If you think about it, in this economy, the smoker should be thanked. We're going to die long before we recoup the amount of social security we've paid in. Ditto with insurance premiums- yes, we're going to be in bad shape for a couple of years, but will still cost less than someone that lives to 90 having cardiac caths every couple years, on 12 different medications, and all the varying and sundry specialists they see. And add into that the huuuuuuuuuuuuge amount paid into the till via the tax on cigarettes. As broke as the government is now, imagine it without the millions per state that smoker's have been taxed into giving.
But I agree; the government does seem to pick and choose which individual rights they'll protect, and all things being equal, I suspect there are corporate interests at play in deciding which ones get protected.
We need to all 3 quit at the same time. I have had 5 strokes, and still didn't stop.
It is a very addictive drug, and hard to stop. HELP!
It is hard to quit if you live with smokers but it can be done. You have to put yourself and your health first and know that you deserve a better quality of life. Quitting sucks and is hard work and completely disrupts your life but as soon as I accepted this, it was easier for me.
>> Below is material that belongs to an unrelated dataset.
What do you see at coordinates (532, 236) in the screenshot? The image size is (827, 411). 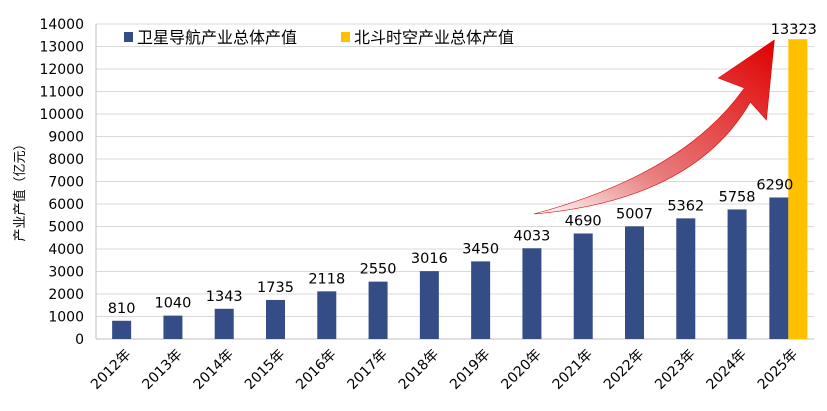 I see `data-label: 4033` at bounding box center [532, 236].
I made it my summer project and just went through it and it got easier and easier. Just believe that you can do it and stay strong! And check out the online support groups.
I confess, I was weak-willed. After smoking for 35 years, I had tried Chantix, hypnosis, 'groups', and gum, and failed them all. I tried the ecig (not that crappy subscription kind or the stuff at the mall- I found better and cheaper). I was able to quit smoking cigarettes within two weeks, quit nicotine within a couple months, and this past February stopped the ecig, too. Although God only knows what damage the ecig can do, I think using it as a temporary aid to stop smoking shouldn't pose any more danger than the cigarettes I would have smoked in that time period anyway. I suspect it was too little/too late as I don't feel magically better, but at least as they continue to hike the tax on a pack of cigarettes to pay for everything BUT anything that aids smokers, I'm spared paying the $7/pack.